The ‘dysbiosis’ condition in the gut microbiota environment by antibiotic usage has also shown certain detrimental impacts such as Alzheimer’s disease, autism, and arthritis, all of which clearly demonstrate the mechanistic behavior and coordinated axis of mental health and intestinal mucosa ^[110][127]. A study by Lee et al. ^[111][128] showed that the release of bEVs from a gut pathogen Paenalcaligenes hominis, revealed movement of bEVs via the vagus nerve, producing cognitive impairment in the nervous system. Another study using Porphyromonas gingivalis, an oral pathogen, demonstrated the importance of LPS-coated bEVs in the onset of Alzheimer’s disease, emphasizing the role of protease and LPS in triggering the damage of collagen fibers, fibrinogen connective tissues, and induction of proinflammatory mediators in the transfer of bEVs that alter brain cognitive function ^[112][129]. The main drawback of bEVs derived from the gut microbiota is that they have a negative impact on memory, cognition, and neuroinflammation. Therefore, direct application of such bEVs may have both adverse and beneficial neurologic effects on CNS homeostasis.

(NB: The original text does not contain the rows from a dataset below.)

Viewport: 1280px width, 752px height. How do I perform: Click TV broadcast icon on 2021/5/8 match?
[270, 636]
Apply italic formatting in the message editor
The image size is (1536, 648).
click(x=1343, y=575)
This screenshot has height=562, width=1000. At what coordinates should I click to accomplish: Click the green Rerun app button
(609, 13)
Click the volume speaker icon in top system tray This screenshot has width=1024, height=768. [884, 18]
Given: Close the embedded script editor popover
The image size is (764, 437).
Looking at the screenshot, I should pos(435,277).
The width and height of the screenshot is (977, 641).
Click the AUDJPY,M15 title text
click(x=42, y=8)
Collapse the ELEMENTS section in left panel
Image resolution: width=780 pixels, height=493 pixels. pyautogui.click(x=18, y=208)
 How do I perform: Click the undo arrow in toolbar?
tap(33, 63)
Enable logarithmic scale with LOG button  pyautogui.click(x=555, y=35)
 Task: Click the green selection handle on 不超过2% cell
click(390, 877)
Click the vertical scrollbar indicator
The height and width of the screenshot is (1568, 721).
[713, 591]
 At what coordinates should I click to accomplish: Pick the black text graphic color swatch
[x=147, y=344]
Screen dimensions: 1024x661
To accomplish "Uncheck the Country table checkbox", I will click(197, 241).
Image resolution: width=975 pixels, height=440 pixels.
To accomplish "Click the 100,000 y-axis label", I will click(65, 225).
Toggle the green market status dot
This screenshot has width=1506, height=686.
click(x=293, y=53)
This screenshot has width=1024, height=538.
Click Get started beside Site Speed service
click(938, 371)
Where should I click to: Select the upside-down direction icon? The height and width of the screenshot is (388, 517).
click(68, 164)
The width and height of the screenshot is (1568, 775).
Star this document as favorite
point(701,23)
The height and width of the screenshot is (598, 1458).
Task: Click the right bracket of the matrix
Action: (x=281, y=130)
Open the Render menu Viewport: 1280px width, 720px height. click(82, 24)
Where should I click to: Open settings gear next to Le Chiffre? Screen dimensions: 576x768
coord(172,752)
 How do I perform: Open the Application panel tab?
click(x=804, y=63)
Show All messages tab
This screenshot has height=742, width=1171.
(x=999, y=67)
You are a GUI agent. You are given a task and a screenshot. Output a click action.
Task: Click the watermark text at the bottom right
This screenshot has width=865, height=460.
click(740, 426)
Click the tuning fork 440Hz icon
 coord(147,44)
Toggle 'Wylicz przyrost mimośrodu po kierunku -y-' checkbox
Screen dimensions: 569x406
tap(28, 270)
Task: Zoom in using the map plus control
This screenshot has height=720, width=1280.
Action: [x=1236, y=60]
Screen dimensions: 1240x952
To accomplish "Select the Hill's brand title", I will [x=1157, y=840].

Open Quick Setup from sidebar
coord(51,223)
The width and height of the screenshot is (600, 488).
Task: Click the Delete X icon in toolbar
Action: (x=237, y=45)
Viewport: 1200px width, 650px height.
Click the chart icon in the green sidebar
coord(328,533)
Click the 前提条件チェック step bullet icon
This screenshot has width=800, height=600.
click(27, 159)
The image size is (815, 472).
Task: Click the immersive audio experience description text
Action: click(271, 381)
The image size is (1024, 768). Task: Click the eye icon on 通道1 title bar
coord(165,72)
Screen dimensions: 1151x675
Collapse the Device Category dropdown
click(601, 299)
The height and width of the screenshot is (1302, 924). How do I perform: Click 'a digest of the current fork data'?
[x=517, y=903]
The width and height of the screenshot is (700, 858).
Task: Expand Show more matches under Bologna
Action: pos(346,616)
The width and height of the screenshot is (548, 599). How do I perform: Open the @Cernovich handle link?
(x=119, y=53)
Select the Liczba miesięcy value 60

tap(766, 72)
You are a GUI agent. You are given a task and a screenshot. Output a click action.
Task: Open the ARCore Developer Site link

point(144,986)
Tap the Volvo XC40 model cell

6.4. Beneficial Roles of Probiotic-Derived bEVs on Gut–Brain-Axis Control

Considering the diverse array of gut microbiota from intestinal niches, probiotics including Bifidobacterium spp. and Lactobacillus spp. have been identified to create neurotransmitters (acetylcholine, gamma-aminobutyric acid (GABA), and serotonin), which continually control CNS homeostasis ^[113][114][130,131]. Overall, probiotics not only govern the bidirectional transit of biochemical signals, but also improve the host’s behavioral response such as anxiety ^[115][132], depression, and stroke ^[116][133]. Apart from periodontal and gut pathogens, probiotics such as Lactobacillus spp. have influence on the motor neuron complex (M-N complex). This M-N complex includes the enteric nervous system (endocrine functions and secretion from intestinal mucosa) and the vagus nerve. Lactobacillus spp. normally modulates the neurotransmitter signals via the vagus nerve (intestinal nerve), involving sensory transmission of neuronal signals via the enteric nervous system to the CNS ^[114][131].

7. Conclusions

The effectiveness of EVs against various infectious pathogens has been highlighted in recent literatures. However, most of them have largely focused on developing therapeutics or drug delivery vehicles by utilizing either NPs or hEVs (exosomes). Although these agents are clinically significant, their utilization is limited by long-term toxicity and the related mortality, low immunogenic response, stability issues, cost of scaling up, fermentation culture conditions, and downstream processing. In contrast to hEVs, only a few FDA-approved therapeutic bEVs are available. This is due to either failed trials or a low therapeutic efficiency. The concept of ‘postbiotics’ has recently been evaluated as a source of nonviable bacterial supplements capable of regulating the gut–brain axis. That means, the use of probiotics alone may be limited in scope; however, it can be enhanced by tuning the active components of postbiotics to initiate the release of probiotics-derived bEVs or -enriched bEVs. Meanwhile, limitations of combining NPs with antimicrobial compounds have hampered their application for the treatment of infections; moreover, this strategy does not address safety issues related to BBB breach. Collectively, the work summarized in this review provides insights into the efficacy of probiotic-derived bEVs and the novel concept of ‘postbiotics’ as a potential tool for the development of therapeutic platforms to overcome drug resistance in pathogens causing neurological disorders.